Leave every entry as it is and write the data out in full.

- - - -

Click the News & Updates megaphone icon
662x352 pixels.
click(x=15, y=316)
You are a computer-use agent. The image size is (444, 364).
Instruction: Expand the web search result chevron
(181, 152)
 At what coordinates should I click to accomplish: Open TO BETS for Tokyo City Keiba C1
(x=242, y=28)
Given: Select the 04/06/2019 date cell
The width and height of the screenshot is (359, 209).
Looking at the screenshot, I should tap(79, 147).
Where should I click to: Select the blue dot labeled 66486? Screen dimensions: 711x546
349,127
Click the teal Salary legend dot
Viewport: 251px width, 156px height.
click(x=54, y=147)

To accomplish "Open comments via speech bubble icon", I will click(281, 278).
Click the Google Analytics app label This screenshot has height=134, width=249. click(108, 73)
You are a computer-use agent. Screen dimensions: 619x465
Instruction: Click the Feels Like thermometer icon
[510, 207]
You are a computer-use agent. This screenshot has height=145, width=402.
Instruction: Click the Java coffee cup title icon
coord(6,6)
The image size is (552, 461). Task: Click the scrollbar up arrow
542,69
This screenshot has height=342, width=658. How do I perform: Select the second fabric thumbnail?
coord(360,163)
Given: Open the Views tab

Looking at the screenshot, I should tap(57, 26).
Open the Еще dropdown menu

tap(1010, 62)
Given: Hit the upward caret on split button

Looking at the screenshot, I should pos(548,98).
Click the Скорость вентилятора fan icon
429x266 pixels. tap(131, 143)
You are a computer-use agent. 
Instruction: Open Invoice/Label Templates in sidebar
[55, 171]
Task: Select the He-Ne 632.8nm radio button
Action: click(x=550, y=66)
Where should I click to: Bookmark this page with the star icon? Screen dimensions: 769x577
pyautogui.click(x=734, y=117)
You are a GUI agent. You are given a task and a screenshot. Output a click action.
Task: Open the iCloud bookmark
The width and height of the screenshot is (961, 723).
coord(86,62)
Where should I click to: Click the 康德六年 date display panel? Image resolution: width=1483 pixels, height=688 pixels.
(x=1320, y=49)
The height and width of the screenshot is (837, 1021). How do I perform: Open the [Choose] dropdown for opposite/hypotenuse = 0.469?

- - - -

# Expected answer:
Click the News & Updates megaphone icon
662x352 pixels.
click(x=15, y=316)
You are a computer-use agent. The image size is (444, 364).
Instruction: Expand the web search result chevron
(181, 152)
 At what coordinates should I click to accomplish: Open TO BETS for Tokyo City Keiba C1
(x=242, y=28)
Given: Select the 04/06/2019 date cell
The width and height of the screenshot is (359, 209).
Looking at the screenshot, I should tap(79, 147).
Where should I click to: Select the blue dot labeled 66486? Screen dimensions: 711x546
349,127
Click the teal Salary legend dot
Viewport: 251px width, 156px height.
click(x=54, y=147)

To accomplish "Open comments via speech bubble icon", I will click(281, 278).
Click the Google Analytics app label This screenshot has height=134, width=249. click(108, 73)
You are a computer-use agent. Screen dimensions: 619x465
Instruction: Click the Feels Like thermometer icon
[510, 207]
You are a computer-use agent. This screenshot has height=145, width=402.
Instruction: Click the Java coffee cup title icon
coord(6,6)
The image size is (552, 461). Task: Click the scrollbar up arrow
542,69
This screenshot has height=342, width=658. How do I perform: Select the second fabric thumbnail?
coord(360,163)
Given: Open the Views tab

Looking at the screenshot, I should tap(57, 26).
Open the Еще dropdown menu

tap(1010, 62)
Given: Hit the upward caret on split button

Looking at the screenshot, I should pos(548,98).
Click the Скорость вентилятора fan icon
429x266 pixels. tap(131, 143)
You are a computer-use agent. 
Instruction: Open Invoice/Label Templates in sidebar
[55, 171]
Task: Select the He-Ne 632.8nm radio button
Action: click(x=550, y=66)
Where should I click to: Bookmark this page with the star icon? Screen dimensions: 769x577
pyautogui.click(x=734, y=117)
You are a GUI agent. You are given a task and a screenshot. Output a click action.
Task: Open the iCloud bookmark
The width and height of the screenshot is (961, 723).
coord(86,62)
Where should I click to: Click the 康德六年 date display panel? Image resolution: width=1483 pixels, height=688 pixels.
(x=1320, y=49)
The height and width of the screenshot is (837, 1021). How do I perform: Open the [Choose] dropdown for opposite/hypotenuse = 0.469?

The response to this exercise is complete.